TASK DETAILS -
Find each line below where the word "blue" occurs, and copy it.

[DATA SUPPLIED]

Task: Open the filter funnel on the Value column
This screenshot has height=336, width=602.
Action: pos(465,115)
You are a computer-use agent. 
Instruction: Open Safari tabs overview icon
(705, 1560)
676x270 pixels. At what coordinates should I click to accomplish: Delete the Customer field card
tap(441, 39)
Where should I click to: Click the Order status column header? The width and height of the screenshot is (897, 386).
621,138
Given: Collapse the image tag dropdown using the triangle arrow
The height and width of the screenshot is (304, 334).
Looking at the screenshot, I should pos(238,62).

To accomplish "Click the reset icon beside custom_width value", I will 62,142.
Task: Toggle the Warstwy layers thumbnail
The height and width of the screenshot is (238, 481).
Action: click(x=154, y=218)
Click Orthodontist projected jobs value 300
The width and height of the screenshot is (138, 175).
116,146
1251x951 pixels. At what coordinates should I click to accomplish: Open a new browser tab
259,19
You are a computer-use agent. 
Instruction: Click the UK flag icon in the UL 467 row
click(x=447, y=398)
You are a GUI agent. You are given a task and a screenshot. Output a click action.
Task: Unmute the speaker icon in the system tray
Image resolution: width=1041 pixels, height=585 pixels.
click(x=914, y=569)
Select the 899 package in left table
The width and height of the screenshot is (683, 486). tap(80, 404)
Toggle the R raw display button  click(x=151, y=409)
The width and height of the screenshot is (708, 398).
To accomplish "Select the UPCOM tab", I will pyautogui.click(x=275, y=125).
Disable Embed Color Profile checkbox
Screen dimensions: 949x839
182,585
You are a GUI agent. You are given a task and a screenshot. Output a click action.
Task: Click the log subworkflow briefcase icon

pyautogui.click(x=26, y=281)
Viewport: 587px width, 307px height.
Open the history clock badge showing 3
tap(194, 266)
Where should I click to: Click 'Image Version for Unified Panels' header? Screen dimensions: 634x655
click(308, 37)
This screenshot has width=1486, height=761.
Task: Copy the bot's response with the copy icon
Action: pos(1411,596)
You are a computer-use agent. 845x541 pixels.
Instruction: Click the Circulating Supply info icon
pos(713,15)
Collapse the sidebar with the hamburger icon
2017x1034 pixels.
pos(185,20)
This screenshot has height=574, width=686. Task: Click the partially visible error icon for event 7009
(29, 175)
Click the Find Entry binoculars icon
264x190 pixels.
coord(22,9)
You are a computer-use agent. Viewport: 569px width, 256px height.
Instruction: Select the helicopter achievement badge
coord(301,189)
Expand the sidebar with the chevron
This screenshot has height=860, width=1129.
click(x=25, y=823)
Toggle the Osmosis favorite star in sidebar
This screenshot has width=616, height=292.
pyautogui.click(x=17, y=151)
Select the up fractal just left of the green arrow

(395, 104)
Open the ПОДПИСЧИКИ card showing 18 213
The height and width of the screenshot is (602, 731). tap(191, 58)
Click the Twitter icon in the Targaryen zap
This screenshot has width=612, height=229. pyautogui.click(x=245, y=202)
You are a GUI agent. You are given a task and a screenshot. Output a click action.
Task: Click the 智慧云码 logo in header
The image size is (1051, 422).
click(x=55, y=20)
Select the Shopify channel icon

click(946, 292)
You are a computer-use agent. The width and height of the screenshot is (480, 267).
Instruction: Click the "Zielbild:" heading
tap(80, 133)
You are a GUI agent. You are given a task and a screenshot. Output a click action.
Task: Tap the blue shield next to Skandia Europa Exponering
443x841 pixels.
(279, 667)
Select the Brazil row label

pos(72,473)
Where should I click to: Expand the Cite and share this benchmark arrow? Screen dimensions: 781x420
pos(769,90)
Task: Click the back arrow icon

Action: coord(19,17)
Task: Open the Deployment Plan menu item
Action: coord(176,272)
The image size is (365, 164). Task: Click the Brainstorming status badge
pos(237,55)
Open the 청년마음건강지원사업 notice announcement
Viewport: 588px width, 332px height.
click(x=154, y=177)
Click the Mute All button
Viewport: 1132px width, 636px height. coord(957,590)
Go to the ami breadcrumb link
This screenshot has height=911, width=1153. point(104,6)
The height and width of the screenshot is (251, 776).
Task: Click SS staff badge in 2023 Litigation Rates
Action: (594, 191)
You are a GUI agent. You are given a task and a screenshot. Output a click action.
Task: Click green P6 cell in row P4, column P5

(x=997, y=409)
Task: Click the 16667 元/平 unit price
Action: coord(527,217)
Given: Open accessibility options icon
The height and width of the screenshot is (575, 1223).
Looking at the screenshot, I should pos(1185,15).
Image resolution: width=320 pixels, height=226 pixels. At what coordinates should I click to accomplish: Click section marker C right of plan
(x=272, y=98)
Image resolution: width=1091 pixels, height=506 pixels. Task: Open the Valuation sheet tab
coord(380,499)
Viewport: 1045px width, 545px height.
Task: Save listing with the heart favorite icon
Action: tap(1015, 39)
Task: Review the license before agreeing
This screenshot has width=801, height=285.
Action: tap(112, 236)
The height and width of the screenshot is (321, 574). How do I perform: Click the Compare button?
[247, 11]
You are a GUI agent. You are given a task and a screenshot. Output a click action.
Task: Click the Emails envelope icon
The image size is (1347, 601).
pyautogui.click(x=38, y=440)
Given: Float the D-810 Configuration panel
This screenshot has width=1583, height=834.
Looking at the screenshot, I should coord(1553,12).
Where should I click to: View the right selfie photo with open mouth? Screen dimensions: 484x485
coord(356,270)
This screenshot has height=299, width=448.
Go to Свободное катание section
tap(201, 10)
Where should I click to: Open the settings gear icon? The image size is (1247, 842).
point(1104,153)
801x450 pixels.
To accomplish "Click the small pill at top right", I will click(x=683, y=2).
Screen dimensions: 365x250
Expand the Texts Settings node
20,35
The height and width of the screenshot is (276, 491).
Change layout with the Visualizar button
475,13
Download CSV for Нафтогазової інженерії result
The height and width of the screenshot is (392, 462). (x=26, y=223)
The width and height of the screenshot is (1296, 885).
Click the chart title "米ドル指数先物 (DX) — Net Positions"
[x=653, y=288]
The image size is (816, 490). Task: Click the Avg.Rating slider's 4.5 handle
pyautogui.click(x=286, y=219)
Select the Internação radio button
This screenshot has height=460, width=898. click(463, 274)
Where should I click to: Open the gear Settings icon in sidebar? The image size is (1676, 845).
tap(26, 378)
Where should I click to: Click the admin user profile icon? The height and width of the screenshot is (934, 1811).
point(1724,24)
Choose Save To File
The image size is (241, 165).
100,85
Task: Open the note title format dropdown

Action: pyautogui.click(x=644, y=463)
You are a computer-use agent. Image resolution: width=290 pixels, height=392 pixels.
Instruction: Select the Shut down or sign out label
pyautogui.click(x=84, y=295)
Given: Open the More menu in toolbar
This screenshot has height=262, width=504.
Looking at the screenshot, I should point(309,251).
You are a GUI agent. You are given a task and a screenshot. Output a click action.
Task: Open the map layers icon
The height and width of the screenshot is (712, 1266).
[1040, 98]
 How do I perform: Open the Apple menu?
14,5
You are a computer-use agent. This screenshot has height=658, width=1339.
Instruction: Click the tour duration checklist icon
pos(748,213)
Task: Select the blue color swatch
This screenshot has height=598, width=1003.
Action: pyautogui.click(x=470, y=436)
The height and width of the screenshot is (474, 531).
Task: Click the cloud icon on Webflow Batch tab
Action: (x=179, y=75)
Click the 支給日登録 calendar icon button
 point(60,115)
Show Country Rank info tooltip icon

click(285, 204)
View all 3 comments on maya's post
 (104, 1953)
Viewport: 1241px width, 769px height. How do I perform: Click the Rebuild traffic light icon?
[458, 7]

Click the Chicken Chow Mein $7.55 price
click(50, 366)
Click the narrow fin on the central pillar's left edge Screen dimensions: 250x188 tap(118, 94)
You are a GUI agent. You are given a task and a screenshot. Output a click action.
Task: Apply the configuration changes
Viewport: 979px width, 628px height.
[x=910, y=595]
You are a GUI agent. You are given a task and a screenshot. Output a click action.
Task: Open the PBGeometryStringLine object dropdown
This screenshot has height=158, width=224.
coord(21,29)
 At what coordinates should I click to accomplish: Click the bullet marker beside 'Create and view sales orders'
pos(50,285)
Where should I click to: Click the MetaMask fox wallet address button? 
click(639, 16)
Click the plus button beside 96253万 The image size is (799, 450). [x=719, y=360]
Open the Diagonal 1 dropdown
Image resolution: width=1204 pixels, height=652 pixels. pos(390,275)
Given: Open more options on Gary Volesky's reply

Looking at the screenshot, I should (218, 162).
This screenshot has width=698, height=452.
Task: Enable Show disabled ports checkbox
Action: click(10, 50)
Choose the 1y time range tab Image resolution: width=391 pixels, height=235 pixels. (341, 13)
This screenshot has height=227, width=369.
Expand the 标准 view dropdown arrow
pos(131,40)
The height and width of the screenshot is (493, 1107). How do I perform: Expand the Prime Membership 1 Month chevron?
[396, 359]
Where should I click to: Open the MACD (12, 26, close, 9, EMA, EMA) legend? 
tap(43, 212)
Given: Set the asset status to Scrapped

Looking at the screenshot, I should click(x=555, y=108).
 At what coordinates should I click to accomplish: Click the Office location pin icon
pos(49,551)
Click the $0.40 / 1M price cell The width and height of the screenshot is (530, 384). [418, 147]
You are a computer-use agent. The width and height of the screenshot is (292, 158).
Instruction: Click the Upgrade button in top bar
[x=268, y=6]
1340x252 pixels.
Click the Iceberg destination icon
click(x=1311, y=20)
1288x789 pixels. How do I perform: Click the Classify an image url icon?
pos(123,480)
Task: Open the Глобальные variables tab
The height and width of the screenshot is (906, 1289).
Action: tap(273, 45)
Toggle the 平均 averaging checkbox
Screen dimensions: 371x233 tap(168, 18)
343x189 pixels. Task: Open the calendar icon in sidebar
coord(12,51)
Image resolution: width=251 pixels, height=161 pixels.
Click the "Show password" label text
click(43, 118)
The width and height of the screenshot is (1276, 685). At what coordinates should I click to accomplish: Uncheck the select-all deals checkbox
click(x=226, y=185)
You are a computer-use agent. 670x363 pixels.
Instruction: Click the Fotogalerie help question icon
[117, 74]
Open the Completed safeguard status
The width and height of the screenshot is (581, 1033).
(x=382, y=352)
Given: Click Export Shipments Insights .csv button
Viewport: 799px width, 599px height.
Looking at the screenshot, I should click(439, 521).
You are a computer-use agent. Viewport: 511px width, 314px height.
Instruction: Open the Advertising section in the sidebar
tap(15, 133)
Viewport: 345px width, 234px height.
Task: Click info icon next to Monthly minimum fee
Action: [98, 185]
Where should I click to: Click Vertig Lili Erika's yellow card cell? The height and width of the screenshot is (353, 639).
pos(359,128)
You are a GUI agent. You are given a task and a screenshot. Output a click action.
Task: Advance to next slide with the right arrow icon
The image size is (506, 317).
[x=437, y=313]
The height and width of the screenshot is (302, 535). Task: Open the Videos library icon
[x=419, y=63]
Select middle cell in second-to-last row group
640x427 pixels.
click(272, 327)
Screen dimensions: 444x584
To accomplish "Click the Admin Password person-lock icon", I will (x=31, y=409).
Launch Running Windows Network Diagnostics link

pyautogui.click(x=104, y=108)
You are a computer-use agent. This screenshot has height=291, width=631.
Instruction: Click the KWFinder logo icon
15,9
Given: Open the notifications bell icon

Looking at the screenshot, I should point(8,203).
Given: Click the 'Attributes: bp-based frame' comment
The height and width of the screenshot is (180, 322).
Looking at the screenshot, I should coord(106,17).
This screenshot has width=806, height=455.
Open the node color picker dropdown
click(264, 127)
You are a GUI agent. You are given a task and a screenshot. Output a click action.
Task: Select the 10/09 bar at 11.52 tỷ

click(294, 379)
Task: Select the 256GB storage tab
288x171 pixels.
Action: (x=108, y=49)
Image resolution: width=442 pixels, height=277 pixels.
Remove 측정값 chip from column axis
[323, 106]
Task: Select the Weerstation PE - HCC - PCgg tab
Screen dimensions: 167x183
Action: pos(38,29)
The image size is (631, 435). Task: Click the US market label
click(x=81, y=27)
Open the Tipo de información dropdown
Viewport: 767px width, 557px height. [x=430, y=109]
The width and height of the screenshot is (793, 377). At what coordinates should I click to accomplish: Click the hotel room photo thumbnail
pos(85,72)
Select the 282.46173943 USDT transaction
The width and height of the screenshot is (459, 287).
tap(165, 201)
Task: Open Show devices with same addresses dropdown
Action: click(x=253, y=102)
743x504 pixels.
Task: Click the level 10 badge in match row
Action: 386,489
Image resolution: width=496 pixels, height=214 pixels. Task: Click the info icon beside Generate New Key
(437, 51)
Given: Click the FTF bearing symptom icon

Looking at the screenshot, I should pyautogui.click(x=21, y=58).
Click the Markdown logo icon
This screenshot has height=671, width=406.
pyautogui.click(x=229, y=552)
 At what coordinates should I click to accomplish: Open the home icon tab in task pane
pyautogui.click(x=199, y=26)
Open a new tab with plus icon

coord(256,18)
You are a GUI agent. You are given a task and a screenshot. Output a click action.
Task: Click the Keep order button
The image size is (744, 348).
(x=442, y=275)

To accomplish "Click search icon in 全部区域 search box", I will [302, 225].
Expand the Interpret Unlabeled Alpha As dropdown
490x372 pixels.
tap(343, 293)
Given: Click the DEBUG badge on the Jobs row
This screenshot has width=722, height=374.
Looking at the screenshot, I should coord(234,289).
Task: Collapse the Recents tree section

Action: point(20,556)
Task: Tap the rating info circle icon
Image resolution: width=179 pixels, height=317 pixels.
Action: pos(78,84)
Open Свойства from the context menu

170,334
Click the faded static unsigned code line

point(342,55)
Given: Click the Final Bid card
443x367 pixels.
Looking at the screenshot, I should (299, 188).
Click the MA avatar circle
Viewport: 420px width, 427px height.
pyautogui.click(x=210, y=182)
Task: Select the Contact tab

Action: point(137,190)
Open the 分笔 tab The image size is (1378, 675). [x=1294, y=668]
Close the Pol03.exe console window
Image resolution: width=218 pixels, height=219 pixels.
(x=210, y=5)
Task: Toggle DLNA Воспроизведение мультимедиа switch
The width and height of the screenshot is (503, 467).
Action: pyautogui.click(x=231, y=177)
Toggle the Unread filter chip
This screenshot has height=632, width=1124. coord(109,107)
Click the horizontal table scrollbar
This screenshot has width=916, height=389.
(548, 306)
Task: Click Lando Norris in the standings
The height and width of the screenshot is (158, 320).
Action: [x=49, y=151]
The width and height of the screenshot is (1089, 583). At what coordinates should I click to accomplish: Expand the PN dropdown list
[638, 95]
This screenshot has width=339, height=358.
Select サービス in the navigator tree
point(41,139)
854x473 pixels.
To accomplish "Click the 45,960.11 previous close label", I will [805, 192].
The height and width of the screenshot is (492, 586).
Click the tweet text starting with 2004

[/DATA SUPPLIED]

ANSWER TO THE PROBLEM -
Task: Tap the blue shield next to Skandia Europa Exponering
Task: Select the blue color swatch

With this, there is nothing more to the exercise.